**Texte fourni**
•••

Bien des artistes avant lui, et sur d’autres supports, du XIXe siècle au XXe siècle, ont puisé dans leur art les moyens de dire la vérité, sinon leur vérité, subjective mais magnifiée par le talent, universellement recevable, face à la violence des guerres et des génocides. On songe ici aux œuvres de témoignage sur la Première Guerre mondiale, à Guernica de Picasso, à la littérature de témoignage liée à l’Holocauste comme les œuvres de Primo Levi ou de Boris Pahor. Ce détour avec les élèves par d’autres témoins et d’autres champs artistiques permet de comprendre mieux ce que l’art a de militant et de transcendant dans l’expression.

•••

**Détails de l'exercice**
Rédigez la suite du texte sur l'art face à la violence des guerres, en reprenant après sa dernière phrase. Le listing qui suit n'est pas utile pour cet exercice.

•••

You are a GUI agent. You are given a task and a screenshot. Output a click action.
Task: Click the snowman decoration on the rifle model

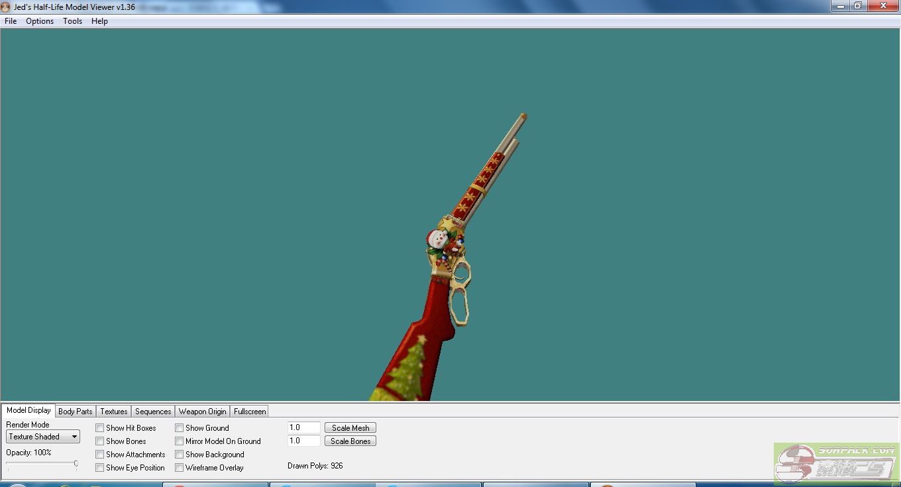[x=437, y=240]
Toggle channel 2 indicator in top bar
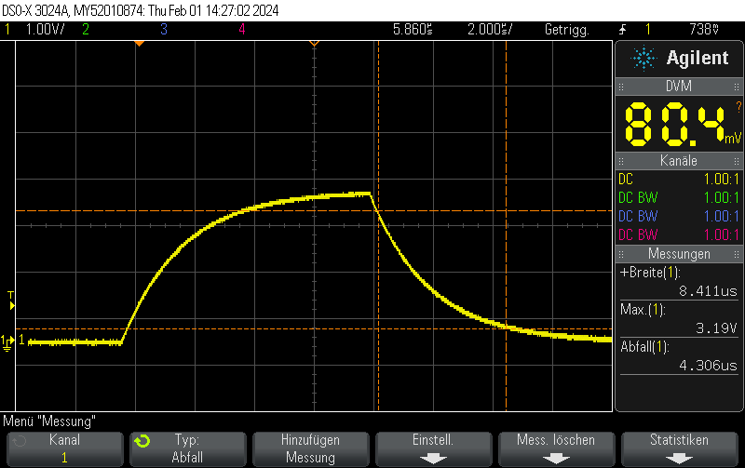 point(86,30)
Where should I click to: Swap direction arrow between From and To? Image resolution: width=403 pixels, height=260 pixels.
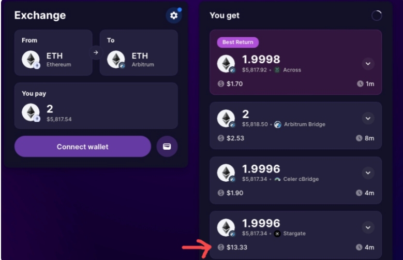[x=96, y=52]
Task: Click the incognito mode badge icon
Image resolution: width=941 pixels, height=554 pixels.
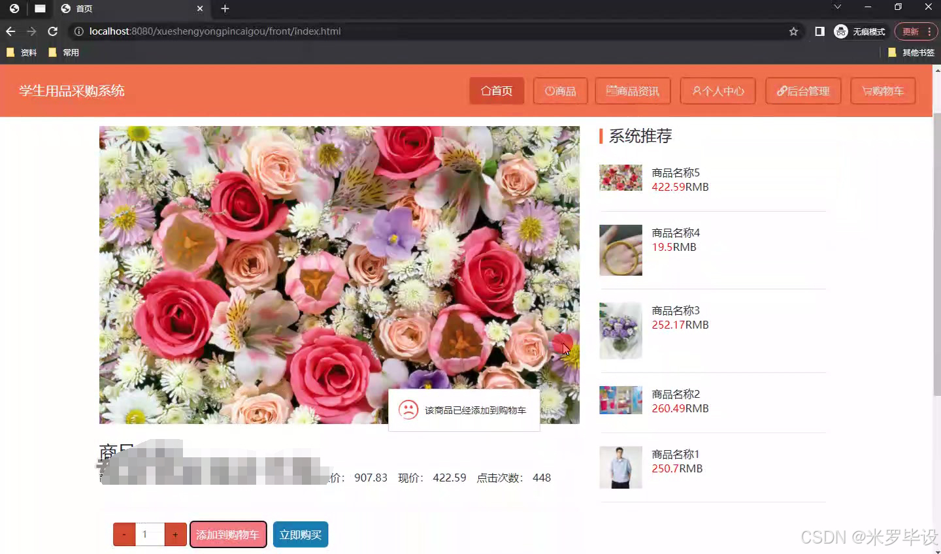Action: pyautogui.click(x=840, y=31)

•••

**Votre réponse**
Le travail de l’historienne Annette Wieviorka dans son Ère du témoin [8] pourra guider la réflexion. Elle montre comment s’est forgée la mémoire de la Shoah à partir du « témoignage de masse » pendant le conflit et après, plaçant le procès Eichmann (et ses témoins appelés à la barre), comme un tournant majeur dans l’avènement du témoin et l’irruption de la « parole ordinaire » liée aux récits de vie qui intéressent aujourd’hui nos sociétés en mal de mémoire. Des événements audiovisuels comme Holocauste ou la Liste de Schindler, doivent être perçus comme des révélateurs de l’état de la mémoire et de son usage à un moment donné (la peur d’une seconde destruction, mémorielle, par les survivants de la Shoah à la fin des années 1970), mais également comme une étape nouvelle dans la construction mémorielle de l’événement (et la mise en valeur du témoin survivant).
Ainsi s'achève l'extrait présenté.